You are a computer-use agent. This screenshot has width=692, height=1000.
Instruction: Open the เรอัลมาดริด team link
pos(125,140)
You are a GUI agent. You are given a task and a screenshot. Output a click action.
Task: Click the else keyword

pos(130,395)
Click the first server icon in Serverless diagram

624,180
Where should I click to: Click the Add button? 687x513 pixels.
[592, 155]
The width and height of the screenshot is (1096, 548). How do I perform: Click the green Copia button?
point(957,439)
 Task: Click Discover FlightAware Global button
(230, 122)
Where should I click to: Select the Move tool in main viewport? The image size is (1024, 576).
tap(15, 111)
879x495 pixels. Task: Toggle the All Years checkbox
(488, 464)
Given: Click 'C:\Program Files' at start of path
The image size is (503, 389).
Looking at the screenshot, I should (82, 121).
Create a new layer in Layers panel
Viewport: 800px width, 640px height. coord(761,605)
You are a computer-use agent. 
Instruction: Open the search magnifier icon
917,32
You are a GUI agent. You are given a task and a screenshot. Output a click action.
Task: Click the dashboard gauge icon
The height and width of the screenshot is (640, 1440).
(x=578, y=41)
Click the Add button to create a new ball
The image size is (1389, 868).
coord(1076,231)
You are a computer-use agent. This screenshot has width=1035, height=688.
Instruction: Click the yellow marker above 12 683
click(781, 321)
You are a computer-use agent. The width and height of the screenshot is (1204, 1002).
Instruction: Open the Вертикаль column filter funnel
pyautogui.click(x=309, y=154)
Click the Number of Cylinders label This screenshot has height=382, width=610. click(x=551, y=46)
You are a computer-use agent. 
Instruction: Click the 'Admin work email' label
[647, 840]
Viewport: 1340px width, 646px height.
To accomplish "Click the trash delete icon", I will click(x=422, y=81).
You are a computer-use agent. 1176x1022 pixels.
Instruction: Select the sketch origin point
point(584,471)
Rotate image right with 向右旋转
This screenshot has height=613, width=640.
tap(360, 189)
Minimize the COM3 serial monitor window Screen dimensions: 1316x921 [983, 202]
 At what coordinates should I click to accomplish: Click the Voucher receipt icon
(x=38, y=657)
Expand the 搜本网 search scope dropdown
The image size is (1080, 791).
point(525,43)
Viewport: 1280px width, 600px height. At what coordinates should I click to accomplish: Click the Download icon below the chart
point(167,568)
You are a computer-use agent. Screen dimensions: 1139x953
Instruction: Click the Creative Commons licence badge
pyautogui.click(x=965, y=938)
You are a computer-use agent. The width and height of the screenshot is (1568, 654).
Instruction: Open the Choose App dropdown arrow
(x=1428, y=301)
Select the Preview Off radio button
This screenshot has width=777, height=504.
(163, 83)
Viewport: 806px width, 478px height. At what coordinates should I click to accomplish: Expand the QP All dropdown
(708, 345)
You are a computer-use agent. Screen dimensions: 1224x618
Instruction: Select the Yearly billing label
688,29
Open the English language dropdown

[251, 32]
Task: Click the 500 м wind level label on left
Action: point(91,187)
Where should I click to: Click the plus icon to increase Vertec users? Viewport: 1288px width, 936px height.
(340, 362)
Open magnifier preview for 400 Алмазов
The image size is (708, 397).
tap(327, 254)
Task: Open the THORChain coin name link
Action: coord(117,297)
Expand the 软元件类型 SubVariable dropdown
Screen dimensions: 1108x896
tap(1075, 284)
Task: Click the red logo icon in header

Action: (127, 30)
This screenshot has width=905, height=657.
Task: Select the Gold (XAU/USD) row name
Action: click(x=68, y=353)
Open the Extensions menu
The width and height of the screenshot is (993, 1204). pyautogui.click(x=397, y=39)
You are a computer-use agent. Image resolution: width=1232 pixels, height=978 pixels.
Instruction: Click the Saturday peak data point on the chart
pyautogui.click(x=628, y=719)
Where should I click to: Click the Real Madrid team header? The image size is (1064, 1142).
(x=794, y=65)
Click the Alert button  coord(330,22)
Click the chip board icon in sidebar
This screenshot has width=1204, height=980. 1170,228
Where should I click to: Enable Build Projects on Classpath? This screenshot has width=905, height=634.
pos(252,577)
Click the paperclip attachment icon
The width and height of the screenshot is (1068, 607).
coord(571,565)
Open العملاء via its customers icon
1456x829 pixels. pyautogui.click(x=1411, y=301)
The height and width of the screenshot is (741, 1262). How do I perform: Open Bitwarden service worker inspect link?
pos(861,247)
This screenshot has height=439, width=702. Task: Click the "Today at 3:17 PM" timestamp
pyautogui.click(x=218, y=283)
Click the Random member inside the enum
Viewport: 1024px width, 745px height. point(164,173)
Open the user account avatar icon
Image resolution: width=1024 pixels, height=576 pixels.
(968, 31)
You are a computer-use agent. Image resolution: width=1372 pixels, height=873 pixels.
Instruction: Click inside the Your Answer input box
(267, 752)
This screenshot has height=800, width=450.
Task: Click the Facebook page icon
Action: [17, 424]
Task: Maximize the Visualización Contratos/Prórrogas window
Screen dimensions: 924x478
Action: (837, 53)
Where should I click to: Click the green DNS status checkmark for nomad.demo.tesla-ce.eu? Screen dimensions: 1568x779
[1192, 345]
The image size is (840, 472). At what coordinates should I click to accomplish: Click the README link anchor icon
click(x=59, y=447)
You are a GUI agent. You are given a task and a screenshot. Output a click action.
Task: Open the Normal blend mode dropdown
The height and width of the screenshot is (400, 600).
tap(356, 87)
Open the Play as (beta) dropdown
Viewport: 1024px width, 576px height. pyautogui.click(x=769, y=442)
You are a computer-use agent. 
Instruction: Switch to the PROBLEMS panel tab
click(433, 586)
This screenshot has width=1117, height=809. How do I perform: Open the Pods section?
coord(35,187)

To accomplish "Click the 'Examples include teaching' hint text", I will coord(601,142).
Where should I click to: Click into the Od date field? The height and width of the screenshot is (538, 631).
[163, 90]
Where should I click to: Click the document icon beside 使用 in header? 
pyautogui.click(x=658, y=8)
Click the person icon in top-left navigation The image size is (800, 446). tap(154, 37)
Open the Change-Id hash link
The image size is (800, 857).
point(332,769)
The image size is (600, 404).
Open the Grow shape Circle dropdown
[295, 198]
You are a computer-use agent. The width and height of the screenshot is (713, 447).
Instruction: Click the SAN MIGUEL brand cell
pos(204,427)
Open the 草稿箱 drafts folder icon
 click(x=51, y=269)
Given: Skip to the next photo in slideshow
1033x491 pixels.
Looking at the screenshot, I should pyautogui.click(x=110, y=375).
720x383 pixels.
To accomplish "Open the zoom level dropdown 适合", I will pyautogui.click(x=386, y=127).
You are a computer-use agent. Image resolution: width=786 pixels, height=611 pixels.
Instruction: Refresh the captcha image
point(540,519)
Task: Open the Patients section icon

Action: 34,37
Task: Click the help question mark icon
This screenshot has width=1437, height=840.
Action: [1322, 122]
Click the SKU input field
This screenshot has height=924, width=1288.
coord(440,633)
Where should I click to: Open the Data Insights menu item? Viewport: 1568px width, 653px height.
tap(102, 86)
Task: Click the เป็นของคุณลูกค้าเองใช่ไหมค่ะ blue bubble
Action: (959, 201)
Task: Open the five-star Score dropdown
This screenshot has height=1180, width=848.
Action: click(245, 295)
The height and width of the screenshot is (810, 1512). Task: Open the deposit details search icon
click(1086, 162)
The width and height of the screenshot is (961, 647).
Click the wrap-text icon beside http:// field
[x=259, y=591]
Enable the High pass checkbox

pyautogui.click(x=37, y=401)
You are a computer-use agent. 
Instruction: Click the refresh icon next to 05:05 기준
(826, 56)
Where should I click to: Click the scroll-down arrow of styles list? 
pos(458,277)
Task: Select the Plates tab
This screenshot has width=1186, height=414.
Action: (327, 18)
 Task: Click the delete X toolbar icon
┄┄┄┄┄┄
TRY IT.
I need each of the entries above printed again exactly.

EXERCISE SOLUTION.
You are a computer-use agent. This screenshot has width=692, height=1000.
Instruction: Open the เรอัลมาดริด team link
pos(125,140)
You are a GUI agent. You are given a task and a screenshot. Output a click action.
Task: Click the else keyword

pos(130,395)
Click the first server icon in Serverless diagram

624,180
Where should I click to: Click the Add button? 687x513 pixels.
[592, 155]
The width and height of the screenshot is (1096, 548). How do I perform: Click the green Copia button?
point(957,439)
 Task: Click Discover FlightAware Global button
(230, 122)
Where should I click to: Select the Move tool in main viewport? The image size is (1024, 576).
tap(15, 111)
879x495 pixels. Task: Toggle the All Years checkbox
(488, 464)
Given: Click 'C:\Program Files' at start of path
The image size is (503, 389).
Looking at the screenshot, I should (82, 121).
Create a new layer in Layers panel
Viewport: 800px width, 640px height. coord(761,605)
You are a computer-use agent. 
Instruction: Open the search magnifier icon
917,32
You are a GUI agent. You are given a task and a screenshot. Output a click action.
Task: Click the dashboard gauge icon
The height and width of the screenshot is (640, 1440).
(x=578, y=41)
Click the Add button to create a new ball
The image size is (1389, 868).
coord(1076,231)
You are a computer-use agent. This screenshot has width=1035, height=688.
Instruction: Click the yellow marker above 12 683
click(781, 321)
You are a computer-use agent. The width and height of the screenshot is (1204, 1002).
Instruction: Open the Вертикаль column filter funnel
pyautogui.click(x=309, y=154)
Click the Number of Cylinders label This screenshot has height=382, width=610. click(x=551, y=46)
You are a computer-use agent. 
Instruction: Click the 'Admin work email' label
[647, 840]
Viewport: 1340px width, 646px height.
To accomplish "Click the trash delete icon", I will click(x=422, y=81).
You are a computer-use agent. 1176x1022 pixels.
Instruction: Select the sketch origin point
point(584,471)
Rotate image right with 向右旋转
This screenshot has height=613, width=640.
tap(360, 189)
Minimize the COM3 serial monitor window Screen dimensions: 1316x921 [983, 202]
 At what coordinates should I click to accomplish: Click the Voucher receipt icon
(x=38, y=657)
Expand the 搜本网 search scope dropdown
The image size is (1080, 791).
point(525,43)
Viewport: 1280px width, 600px height. At what coordinates should I click to accomplish: Click the Download icon below the chart
point(167,568)
You are a computer-use agent. Screen dimensions: 1139x953
Instruction: Click the Creative Commons licence badge
pyautogui.click(x=965, y=938)
You are a computer-use agent. The width and height of the screenshot is (1568, 654).
Instruction: Open the Choose App dropdown arrow
(x=1428, y=301)
Select the Preview Off radio button
This screenshot has width=777, height=504.
(163, 83)
Viewport: 806px width, 478px height. At what coordinates should I click to accomplish: Expand the QP All dropdown
(708, 345)
You are a computer-use agent. Screen dimensions: 1224x618
Instruction: Select the Yearly billing label
688,29
Open the English language dropdown

[251, 32]
Task: Click the 500 м wind level label on left
Action: point(91,187)
Where should I click to: Click the plus icon to increase Vertec users? Viewport: 1288px width, 936px height.
(340, 362)
Open magnifier preview for 400 Алмазов
The image size is (708, 397).
tap(327, 254)
Task: Open the THORChain coin name link
Action: coord(117,297)
Expand the 软元件类型 SubVariable dropdown
Screen dimensions: 1108x896
tap(1075, 284)
Task: Click the red logo icon in header

Action: (127, 30)
This screenshot has width=905, height=657.
Task: Select the Gold (XAU/USD) row name
Action: click(x=68, y=353)
Open the Extensions menu
The width and height of the screenshot is (993, 1204). pyautogui.click(x=397, y=39)
You are a computer-use agent. Image resolution: width=1232 pixels, height=978 pixels.
Instruction: Click the Saturday peak data point on the chart
pyautogui.click(x=628, y=719)
Where should I click to: Click the Real Madrid team header? The image size is (1064, 1142).
(x=794, y=65)
Click the Alert button  coord(330,22)
Click the chip board icon in sidebar
This screenshot has width=1204, height=980. 1170,228
Where should I click to: Enable Build Projects on Classpath? This screenshot has width=905, height=634.
pos(252,577)
Click the paperclip attachment icon
The width and height of the screenshot is (1068, 607).
coord(571,565)
Open العملاء via its customers icon
1456x829 pixels. pyautogui.click(x=1411, y=301)
The height and width of the screenshot is (741, 1262). How do I perform: Open Bitwarden service worker inspect link?
pos(861,247)
This screenshot has height=439, width=702. Task: Click the "Today at 3:17 PM" timestamp
pyautogui.click(x=218, y=283)
Click the Random member inside the enum
Viewport: 1024px width, 745px height. point(164,173)
Open the user account avatar icon
Image resolution: width=1024 pixels, height=576 pixels.
(968, 31)
You are a computer-use agent. Image resolution: width=1372 pixels, height=873 pixels.
Instruction: Click inside the Your Answer input box
(267, 752)
This screenshot has height=800, width=450.
Task: Click the Facebook page icon
Action: [17, 424]
Task: Maximize the Visualización Contratos/Prórrogas window
Screen dimensions: 924x478
Action: (837, 53)
Where should I click to: Click the green DNS status checkmark for nomad.demo.tesla-ce.eu? Screen dimensions: 1568x779
[1192, 345]
The image size is (840, 472). At what coordinates should I click to accomplish: Click the README link anchor icon
click(x=59, y=447)
You are a GUI agent. You are given a task and a screenshot. Output a click action.
Task: Open the Normal blend mode dropdown
The height and width of the screenshot is (400, 600).
tap(356, 87)
Open the Play as (beta) dropdown
Viewport: 1024px width, 576px height. pyautogui.click(x=769, y=442)
You are a computer-use agent. 
Instruction: Switch to the PROBLEMS panel tab
click(433, 586)
This screenshot has width=1117, height=809. How do I perform: Open the Pods section?
coord(35,187)

To accomplish "Click the 'Examples include teaching' hint text", I will coord(601,142).
Where should I click to: Click into the Od date field? The height and width of the screenshot is (538, 631).
[163, 90]
Where should I click to: Click the document icon beside 使用 in header? 
pyautogui.click(x=658, y=8)
Click the person icon in top-left navigation The image size is (800, 446). tap(154, 37)
Open the Change-Id hash link
The image size is (800, 857).
point(332,769)
The image size is (600, 404).
Open the Grow shape Circle dropdown
[295, 198]
You are a computer-use agent. The width and height of the screenshot is (713, 447).
Instruction: Click the SAN MIGUEL brand cell
pos(204,427)
Open the 草稿箱 drafts folder icon
 click(x=51, y=269)
Given: Skip to the next photo in slideshow
1033x491 pixels.
Looking at the screenshot, I should pyautogui.click(x=110, y=375).
720x383 pixels.
To accomplish "Open the zoom level dropdown 适合", I will pyautogui.click(x=386, y=127).
You are a computer-use agent. Image resolution: width=786 pixels, height=611 pixels.
Instruction: Refresh the captcha image
point(540,519)
Task: Open the Patients section icon

Action: 34,37
Task: Click the help question mark icon
This screenshot has width=1437, height=840.
Action: [1322, 122]
Click the SKU input field
This screenshot has height=924, width=1288.
coord(440,633)
Where should I click to: Open the Data Insights menu item? Viewport: 1568px width, 653px height.
tap(102, 86)
Task: Click the เป็นของคุณลูกค้าเองใช่ไหมค่ะ blue bubble
Action: (959, 201)
Task: Open the five-star Score dropdown
This screenshot has height=1180, width=848.
Action: click(245, 295)
The height and width of the screenshot is (810, 1512). Task: Open the deposit details search icon
click(1086, 162)
The width and height of the screenshot is (961, 647).
Click the wrap-text icon beside http:// field
[x=259, y=591]
Enable the High pass checkbox

pyautogui.click(x=37, y=401)
You are a computer-use agent. 
Instruction: Click the refresh icon next to 05:05 기준
(826, 56)
Where should I click to: Click the scroll-down arrow of styles list? 
pos(458,277)
Task: Select the Plates tab
This screenshot has width=1186, height=414.
Action: (327, 18)
 Task: Click the delete X toolbar icon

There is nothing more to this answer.